- Genre: Documentary
- Presented by: Gregg Wallace (2015–2024) Paddy McGuinness Cherry Healey Ruth Goodman
- Country of origin: United Kingdom
- Original language: English
- No. of series: 10 (+ 1 mini-series)
- No. of episodes: 78

Production
- Producer: Amanda Lyon
- Running time: 60 minutes
- Production company: Voltage TV

Original release
- Network: BBC Two
- Release: 5 May 2015 – present

= Inside the Factory =

UK television programme (2015–)

Inside the Factory is a British television series produced by Voltage TV for the BBC. The first episode was broadcast on BBC Two on 5 May 2015. Each episode explores how a specific product is made inside a factory. The 2024 series is presented by Paddy McGuinness, Cherry Healey and historian Ruth Goodman who provides a look at how products came to exist as we know them today.

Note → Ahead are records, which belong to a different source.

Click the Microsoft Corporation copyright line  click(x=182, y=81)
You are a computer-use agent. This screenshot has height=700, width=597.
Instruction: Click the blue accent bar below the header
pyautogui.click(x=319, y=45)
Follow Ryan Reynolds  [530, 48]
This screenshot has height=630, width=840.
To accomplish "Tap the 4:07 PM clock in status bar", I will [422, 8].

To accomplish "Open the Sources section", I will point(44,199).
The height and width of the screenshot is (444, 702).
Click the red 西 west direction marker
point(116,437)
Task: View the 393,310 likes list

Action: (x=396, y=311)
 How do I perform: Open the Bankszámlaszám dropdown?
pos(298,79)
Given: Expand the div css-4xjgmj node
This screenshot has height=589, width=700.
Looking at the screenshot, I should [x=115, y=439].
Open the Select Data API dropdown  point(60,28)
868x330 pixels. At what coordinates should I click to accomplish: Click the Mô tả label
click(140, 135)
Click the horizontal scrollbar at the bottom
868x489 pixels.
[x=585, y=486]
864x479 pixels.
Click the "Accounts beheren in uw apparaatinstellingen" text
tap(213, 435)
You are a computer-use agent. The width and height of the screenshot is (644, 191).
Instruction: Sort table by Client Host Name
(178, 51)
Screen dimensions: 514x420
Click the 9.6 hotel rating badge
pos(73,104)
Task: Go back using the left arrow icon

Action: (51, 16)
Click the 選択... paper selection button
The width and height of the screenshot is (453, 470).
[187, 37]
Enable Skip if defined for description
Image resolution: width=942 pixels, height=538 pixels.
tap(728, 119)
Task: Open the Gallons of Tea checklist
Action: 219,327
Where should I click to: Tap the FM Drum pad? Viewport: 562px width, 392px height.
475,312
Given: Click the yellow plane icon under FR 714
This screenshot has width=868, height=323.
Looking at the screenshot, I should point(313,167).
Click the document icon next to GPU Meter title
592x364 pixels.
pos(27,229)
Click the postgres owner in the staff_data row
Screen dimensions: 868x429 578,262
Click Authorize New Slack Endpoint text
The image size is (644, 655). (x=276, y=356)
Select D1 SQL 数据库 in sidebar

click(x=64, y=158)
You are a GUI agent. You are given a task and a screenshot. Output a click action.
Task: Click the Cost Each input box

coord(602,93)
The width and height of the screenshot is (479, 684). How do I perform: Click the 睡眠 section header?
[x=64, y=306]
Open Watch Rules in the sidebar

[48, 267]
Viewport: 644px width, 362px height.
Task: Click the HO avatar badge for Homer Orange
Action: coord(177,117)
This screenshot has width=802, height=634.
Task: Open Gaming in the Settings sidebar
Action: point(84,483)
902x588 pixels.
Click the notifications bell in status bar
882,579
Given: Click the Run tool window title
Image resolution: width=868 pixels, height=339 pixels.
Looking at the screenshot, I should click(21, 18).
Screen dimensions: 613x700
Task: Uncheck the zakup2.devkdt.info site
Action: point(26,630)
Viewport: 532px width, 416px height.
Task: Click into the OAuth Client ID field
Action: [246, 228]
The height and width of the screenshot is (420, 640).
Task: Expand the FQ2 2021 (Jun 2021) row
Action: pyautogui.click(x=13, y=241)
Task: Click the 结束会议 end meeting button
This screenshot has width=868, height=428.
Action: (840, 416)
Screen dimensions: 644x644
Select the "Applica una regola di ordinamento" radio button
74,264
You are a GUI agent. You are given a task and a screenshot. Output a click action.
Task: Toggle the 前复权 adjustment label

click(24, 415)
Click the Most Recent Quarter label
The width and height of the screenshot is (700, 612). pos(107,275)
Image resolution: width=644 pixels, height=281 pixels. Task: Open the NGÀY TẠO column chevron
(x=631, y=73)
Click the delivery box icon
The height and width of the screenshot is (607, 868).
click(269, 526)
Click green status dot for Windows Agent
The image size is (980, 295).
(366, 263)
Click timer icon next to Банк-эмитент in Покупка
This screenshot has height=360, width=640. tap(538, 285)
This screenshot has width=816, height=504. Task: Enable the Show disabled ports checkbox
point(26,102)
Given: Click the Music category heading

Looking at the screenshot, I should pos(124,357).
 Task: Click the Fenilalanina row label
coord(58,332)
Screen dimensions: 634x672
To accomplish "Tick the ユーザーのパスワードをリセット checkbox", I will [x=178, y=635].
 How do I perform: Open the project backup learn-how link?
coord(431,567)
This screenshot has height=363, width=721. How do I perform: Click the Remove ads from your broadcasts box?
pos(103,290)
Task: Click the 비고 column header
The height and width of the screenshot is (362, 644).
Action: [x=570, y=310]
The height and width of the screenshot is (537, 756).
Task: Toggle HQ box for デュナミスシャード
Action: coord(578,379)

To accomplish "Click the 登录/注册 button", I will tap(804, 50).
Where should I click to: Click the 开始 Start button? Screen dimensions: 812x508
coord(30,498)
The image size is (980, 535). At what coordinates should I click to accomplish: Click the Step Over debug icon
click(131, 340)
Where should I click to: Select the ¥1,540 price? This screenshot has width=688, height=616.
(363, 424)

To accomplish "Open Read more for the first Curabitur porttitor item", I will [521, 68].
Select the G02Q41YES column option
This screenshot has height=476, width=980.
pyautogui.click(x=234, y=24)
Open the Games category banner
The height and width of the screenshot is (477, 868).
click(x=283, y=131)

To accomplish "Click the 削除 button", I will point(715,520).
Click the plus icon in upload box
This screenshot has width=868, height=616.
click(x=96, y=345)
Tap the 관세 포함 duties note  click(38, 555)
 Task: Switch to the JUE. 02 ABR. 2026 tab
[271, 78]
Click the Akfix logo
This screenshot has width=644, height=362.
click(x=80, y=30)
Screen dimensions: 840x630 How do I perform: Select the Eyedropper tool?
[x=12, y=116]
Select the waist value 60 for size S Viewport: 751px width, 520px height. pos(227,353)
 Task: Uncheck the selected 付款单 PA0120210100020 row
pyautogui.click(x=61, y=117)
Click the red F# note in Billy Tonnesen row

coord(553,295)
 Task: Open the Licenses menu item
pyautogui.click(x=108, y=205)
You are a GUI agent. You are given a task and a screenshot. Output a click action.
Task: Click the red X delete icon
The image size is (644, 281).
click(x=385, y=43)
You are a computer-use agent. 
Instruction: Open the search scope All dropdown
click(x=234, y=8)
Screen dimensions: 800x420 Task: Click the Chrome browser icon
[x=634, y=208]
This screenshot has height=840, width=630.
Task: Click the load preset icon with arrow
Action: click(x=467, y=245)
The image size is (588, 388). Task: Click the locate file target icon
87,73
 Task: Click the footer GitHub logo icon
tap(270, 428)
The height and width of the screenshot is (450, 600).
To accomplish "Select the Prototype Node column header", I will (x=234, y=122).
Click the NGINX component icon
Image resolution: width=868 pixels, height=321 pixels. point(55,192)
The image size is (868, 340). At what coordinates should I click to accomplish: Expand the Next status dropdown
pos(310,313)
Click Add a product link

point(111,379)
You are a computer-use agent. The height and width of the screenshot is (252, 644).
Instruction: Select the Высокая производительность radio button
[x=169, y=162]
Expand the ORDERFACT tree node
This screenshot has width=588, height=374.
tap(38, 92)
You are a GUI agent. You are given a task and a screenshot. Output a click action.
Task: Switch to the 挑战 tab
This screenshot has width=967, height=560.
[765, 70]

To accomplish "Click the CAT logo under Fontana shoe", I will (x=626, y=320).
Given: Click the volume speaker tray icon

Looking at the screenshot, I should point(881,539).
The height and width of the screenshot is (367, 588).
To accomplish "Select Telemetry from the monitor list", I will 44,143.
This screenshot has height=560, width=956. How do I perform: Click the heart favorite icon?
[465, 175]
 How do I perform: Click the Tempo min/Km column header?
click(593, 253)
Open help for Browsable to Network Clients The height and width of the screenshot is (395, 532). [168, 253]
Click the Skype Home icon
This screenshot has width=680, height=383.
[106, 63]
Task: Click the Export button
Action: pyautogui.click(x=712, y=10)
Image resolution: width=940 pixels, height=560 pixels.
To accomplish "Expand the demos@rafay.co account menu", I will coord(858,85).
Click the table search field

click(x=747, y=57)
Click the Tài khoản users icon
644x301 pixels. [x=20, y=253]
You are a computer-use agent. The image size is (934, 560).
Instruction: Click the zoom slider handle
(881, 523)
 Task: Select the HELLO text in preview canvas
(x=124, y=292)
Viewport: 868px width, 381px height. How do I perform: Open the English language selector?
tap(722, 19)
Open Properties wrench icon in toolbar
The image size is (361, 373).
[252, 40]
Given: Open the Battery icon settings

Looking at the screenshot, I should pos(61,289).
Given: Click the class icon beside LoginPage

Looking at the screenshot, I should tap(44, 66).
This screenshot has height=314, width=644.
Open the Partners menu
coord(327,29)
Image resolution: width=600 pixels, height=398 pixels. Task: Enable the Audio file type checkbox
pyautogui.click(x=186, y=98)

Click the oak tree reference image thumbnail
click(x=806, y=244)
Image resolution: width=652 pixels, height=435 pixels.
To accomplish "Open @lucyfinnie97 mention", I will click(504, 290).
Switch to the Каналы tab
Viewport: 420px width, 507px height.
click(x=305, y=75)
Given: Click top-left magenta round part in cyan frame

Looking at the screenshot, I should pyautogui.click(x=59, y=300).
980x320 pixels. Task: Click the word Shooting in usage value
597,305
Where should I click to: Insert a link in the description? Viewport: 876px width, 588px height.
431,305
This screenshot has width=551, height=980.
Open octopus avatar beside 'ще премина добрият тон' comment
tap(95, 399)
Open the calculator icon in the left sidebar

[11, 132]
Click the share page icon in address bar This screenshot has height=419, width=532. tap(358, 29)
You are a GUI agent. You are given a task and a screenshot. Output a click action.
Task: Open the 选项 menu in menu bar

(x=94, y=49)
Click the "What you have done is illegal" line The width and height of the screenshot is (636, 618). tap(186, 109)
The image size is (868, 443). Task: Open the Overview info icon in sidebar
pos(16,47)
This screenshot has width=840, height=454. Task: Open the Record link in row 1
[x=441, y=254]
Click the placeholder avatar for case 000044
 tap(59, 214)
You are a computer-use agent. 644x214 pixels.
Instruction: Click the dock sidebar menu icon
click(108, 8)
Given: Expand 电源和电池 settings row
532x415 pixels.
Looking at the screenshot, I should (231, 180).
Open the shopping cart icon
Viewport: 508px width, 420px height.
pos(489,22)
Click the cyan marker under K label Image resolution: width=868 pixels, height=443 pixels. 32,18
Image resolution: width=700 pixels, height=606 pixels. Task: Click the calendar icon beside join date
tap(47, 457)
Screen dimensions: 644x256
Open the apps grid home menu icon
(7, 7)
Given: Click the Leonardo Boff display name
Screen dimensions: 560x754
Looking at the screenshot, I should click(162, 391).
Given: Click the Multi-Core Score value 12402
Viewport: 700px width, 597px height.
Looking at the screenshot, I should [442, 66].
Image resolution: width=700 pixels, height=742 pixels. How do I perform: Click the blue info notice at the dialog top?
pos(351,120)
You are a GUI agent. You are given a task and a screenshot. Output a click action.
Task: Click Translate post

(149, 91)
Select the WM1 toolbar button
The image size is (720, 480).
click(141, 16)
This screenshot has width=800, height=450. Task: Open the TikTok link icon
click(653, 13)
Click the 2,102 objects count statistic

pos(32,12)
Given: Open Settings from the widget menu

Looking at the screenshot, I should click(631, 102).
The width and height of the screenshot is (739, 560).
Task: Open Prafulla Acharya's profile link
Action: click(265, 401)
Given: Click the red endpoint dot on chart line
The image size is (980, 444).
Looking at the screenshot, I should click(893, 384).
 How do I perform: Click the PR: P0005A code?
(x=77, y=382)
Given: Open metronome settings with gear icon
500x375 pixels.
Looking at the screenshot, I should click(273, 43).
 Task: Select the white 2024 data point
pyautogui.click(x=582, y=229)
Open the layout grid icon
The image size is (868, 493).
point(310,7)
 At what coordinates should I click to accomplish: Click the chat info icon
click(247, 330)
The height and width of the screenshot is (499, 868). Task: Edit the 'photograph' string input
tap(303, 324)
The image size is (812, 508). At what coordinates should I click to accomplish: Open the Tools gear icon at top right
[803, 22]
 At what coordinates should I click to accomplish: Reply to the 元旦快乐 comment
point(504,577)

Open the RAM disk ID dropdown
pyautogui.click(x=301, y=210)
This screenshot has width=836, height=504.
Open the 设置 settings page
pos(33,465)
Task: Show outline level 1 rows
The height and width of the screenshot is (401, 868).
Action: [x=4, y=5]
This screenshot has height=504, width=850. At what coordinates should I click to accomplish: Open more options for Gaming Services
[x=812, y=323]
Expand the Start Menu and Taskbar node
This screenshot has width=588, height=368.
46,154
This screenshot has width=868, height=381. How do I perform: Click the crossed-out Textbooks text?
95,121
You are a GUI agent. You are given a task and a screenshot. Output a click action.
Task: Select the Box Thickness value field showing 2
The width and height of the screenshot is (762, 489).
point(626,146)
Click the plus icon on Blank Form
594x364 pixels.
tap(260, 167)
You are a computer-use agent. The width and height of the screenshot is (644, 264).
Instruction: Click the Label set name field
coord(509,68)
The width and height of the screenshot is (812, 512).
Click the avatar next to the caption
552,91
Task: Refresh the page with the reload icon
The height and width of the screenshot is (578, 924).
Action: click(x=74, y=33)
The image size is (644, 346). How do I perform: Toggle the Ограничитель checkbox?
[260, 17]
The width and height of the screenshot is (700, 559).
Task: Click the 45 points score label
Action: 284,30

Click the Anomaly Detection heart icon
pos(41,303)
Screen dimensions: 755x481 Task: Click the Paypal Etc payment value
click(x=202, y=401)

Initially both Gregg Wallace and Healey visited the factories together, but since the Christmas special of 2017, each of the three presenters are in separate locations, forming different segments of the programme.

Wallace, who presented the programme from its first episode, announced in 2023 that he was leaving the programme, with his last episode airing as the eighth series finale in 2024.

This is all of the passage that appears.